The great thing about RNG, says Nallo, is that it’s “indistinguishable from the natural gas we already use to heat our homes, cook our food and power our businesses.”

When asked if the waste-to-energy project will help the environment, the Sierra Club voiced concerns whether the process is able to capture all the methane. “Even a small amount of consistent methane leakage can be devastating to our climate,” says the Virginia chapter’s Tim Cywinski, citing this and other concerns mentioned in a critical report on the sector from the environmental group Food and Water Watch. In general, Cywinski says, “If Dominion really wants to do right by the climate and communities they serve, they would double down on true clean energy projects — like solar, energy efficiency and wind — and abandon their plans to build fracked-gas plants and pipelines.”

In response to the Sierra Club’s concerns, Kevin Chase, Chief Investment Officer, Vanguard Renewables and CEO, Vanguard Renewables Ag, provided this statement about the Vanguard digesters:

“Anaerobic digesters provide a proven method to capture methane, sustainably process organics, provide financial diversification to the American farmer, and provide green energy to colleges, universities, corporations, utilities, and multinational energy companies. Today climate change is top of mind globally and renewable natural gas is a significant tool to combat this growing challenge. There are many different technologies and approaches for anaerobic digestion and the design is a key determinant of the efficiency of the methane capture. Vanguard has been successfully developing, owning, and operating digesters since 2014, and we are unaware of any commercially deployed manure management system that is more efficient at sequestering methane. We simply do not agree with the Sierra Club’s assessment of the technology’s potential. It does not match our experience.”

In Deerfield, Mass., dairy farmers like Peter Melnik’s family, whose Bar-Way Farm just celebrated its 100th anniversary, have been partnering with Vanguard Renewables to transform cow manure into electricity. “As a businessman, I have to look for ways to strengthen my operation,” Melnik says. “It’s a part of saving our farm, making it more economically viable.” Melnik says the system at his farm captures all the methane. “I don’t want the methane to escape. That’s lost income for me,” he says. In addition, Melnik emphasizes that helping the environment is also a priority by “responsibly handling the waste.”
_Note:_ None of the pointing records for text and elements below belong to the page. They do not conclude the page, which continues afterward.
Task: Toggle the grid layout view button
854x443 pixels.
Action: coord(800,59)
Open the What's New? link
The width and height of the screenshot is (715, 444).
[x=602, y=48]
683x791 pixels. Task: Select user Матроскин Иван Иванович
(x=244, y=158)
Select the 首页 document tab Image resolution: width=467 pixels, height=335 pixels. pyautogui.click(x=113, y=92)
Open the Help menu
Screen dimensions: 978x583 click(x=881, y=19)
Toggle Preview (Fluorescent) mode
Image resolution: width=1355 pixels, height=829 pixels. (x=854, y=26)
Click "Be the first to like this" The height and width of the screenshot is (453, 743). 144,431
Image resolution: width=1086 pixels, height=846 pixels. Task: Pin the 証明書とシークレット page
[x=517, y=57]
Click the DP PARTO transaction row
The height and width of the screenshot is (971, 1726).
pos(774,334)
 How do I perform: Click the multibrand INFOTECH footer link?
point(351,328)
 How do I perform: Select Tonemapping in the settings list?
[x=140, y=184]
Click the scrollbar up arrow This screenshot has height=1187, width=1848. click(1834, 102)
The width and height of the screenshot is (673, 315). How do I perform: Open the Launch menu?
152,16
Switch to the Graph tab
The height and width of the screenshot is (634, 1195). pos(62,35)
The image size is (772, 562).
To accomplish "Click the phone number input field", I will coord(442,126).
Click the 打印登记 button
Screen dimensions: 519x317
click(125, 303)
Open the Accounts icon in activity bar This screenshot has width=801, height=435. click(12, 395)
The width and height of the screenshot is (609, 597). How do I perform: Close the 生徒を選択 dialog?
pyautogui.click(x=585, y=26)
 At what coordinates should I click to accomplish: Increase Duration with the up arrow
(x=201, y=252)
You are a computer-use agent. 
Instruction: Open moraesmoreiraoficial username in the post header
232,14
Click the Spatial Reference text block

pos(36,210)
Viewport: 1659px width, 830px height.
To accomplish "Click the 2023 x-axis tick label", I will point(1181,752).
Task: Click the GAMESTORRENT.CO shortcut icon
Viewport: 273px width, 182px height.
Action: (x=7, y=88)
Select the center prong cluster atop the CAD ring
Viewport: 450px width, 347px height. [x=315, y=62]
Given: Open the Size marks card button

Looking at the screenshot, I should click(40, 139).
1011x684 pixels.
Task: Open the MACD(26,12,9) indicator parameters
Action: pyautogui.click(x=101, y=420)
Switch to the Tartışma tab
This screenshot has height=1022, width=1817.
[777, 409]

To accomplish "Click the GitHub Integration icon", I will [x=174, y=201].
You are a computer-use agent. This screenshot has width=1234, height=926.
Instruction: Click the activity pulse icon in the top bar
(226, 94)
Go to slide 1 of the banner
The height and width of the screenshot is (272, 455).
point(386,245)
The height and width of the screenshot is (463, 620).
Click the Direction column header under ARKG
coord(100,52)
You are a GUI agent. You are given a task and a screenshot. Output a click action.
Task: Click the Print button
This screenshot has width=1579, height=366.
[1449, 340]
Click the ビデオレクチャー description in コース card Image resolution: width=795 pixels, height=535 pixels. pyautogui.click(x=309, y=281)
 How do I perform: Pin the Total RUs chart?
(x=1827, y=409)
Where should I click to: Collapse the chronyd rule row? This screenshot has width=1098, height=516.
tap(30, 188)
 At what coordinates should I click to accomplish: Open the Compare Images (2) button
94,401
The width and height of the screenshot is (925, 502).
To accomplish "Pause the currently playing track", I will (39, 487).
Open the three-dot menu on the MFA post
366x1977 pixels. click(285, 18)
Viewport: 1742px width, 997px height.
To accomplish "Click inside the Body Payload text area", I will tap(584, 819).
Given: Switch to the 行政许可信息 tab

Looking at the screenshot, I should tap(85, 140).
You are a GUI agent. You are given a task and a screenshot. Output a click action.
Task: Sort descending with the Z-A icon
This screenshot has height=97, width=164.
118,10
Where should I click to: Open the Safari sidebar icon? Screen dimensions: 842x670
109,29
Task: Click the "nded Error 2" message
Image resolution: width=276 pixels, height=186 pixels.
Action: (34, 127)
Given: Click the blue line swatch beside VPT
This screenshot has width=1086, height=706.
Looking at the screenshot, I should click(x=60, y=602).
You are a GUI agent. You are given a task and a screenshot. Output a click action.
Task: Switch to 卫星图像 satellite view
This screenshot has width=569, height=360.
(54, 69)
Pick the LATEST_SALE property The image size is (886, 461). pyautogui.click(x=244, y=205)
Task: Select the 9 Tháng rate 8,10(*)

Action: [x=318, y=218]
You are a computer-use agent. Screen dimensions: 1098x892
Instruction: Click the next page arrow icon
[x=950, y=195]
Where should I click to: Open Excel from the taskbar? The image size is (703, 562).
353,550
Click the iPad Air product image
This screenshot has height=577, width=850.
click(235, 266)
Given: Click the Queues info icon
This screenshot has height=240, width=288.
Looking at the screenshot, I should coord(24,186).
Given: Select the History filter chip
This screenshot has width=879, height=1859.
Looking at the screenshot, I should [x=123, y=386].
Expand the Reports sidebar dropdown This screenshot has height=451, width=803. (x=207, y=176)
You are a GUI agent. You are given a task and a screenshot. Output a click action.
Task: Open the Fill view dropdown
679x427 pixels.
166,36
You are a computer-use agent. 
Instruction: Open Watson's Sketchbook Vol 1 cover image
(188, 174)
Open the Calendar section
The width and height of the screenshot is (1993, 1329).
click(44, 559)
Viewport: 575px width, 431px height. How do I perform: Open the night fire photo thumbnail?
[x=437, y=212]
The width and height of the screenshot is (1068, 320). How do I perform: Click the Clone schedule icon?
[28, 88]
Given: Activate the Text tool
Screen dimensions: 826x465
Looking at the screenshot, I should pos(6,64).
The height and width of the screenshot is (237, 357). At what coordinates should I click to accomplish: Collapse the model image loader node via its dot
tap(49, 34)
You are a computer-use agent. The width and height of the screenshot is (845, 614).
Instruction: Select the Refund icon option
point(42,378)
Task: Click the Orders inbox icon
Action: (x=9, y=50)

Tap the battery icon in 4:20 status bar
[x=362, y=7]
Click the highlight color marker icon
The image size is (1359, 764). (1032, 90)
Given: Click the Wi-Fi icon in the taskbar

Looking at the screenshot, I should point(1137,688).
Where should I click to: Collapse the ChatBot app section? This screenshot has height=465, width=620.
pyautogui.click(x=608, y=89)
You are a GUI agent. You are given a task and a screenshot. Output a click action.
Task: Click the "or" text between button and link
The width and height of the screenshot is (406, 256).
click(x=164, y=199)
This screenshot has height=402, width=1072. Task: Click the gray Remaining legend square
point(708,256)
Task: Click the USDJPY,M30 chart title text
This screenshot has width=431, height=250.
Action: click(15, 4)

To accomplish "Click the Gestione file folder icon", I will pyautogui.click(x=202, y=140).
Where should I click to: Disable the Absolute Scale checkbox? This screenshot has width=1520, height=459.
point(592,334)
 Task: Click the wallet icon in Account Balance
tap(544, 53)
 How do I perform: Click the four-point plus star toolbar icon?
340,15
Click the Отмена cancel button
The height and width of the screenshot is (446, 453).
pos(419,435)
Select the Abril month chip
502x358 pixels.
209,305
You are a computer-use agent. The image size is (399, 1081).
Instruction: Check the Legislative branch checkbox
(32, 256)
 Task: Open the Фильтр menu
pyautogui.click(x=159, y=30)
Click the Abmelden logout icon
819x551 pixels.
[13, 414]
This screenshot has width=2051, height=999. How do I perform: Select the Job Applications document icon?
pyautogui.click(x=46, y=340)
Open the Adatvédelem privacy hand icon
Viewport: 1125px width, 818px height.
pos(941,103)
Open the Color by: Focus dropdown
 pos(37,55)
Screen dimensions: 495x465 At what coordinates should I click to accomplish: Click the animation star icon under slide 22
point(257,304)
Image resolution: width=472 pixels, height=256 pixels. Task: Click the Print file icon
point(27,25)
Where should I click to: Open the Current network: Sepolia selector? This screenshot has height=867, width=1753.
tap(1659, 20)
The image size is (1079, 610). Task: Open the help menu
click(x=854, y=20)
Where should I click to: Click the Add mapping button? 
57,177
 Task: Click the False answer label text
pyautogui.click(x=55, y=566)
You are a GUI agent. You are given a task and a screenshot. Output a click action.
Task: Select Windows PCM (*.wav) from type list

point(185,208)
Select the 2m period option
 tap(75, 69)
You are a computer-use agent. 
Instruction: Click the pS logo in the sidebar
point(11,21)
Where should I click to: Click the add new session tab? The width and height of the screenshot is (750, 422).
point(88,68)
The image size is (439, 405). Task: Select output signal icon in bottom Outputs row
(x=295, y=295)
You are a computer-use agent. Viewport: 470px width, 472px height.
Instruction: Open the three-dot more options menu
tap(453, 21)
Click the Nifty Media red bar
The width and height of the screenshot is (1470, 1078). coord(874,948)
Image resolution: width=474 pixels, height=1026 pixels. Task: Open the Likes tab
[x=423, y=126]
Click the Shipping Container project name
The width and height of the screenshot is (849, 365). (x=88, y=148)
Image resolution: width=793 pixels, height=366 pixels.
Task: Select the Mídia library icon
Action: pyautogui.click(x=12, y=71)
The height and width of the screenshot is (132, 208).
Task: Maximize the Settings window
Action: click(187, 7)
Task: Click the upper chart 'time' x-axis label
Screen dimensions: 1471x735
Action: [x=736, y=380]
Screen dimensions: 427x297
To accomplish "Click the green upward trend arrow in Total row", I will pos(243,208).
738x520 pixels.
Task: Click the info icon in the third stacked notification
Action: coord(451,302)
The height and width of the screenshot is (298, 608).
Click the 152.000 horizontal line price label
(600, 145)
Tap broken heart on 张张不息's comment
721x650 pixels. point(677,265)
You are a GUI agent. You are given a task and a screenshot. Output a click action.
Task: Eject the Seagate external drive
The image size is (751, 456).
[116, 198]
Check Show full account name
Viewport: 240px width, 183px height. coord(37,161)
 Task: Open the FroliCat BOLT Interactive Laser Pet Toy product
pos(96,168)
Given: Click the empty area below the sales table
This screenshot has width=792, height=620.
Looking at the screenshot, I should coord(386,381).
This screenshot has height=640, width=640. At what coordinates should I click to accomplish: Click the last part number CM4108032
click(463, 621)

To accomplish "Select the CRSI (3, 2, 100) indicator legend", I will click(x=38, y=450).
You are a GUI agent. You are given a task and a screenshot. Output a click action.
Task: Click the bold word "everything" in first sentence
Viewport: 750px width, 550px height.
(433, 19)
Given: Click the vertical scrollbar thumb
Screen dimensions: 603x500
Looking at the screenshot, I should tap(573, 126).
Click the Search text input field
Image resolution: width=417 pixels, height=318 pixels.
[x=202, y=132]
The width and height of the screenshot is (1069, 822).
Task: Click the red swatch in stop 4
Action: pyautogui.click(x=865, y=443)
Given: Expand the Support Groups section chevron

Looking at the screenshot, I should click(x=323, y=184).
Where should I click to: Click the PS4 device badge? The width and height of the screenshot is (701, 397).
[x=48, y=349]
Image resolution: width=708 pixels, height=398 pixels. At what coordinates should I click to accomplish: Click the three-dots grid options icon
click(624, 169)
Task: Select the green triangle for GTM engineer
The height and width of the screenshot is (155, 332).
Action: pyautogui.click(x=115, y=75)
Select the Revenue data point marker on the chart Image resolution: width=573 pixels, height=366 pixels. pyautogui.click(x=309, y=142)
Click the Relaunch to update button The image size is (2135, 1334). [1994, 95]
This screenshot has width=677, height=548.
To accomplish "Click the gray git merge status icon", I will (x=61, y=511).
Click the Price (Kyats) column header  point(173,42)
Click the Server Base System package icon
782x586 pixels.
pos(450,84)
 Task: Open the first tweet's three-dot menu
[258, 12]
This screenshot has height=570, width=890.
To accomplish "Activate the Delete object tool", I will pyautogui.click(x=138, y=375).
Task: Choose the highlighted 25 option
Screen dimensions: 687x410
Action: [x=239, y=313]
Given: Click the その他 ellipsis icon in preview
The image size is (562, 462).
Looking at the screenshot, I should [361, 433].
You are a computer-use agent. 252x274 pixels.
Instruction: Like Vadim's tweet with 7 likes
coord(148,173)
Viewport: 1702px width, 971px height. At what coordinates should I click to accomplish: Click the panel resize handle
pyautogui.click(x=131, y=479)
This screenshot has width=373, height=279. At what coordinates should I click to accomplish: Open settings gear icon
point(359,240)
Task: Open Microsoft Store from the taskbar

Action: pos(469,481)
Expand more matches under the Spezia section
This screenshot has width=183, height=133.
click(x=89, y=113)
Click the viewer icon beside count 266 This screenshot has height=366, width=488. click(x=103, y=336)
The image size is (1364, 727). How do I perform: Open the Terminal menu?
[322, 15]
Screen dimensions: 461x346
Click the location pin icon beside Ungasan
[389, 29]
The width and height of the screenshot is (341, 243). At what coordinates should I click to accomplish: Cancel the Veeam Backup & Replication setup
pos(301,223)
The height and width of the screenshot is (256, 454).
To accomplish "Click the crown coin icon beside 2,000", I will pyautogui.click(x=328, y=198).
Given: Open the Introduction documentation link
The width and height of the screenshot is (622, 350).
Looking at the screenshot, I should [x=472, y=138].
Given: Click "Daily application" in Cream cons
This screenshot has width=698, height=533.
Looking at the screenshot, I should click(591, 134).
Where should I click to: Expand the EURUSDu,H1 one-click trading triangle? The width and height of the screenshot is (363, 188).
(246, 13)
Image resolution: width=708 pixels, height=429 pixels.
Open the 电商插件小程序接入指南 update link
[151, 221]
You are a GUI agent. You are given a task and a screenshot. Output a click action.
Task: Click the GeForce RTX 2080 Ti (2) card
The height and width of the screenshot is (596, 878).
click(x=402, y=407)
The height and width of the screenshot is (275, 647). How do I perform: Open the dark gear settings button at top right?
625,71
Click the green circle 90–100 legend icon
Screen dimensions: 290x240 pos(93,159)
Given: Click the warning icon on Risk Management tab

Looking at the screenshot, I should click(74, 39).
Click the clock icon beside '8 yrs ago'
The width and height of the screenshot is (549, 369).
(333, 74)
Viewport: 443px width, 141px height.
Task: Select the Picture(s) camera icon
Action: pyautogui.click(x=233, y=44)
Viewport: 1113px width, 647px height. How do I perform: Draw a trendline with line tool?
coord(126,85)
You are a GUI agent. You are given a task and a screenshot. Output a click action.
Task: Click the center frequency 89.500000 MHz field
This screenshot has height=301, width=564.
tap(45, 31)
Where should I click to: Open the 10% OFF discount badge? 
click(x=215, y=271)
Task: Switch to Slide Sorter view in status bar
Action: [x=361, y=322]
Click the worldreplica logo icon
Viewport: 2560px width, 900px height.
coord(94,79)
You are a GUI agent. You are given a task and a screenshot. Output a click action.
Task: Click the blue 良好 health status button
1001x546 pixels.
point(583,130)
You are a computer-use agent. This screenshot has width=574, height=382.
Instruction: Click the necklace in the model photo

 In Virginia, Nallo says, “Dominion Energy is taking a comprehensive approach to clean energy and greenhouse gas reduction, and our waste-to-energy (RNG) projects are an important piece.” She adds, “We’re shifting from coal to cleaner natural gas and rapidly expanding renewables to lower carbon emissions from our electric fleet. And we’re also partnering with other industries like transportation and agriculture to help lower their emissions as well.”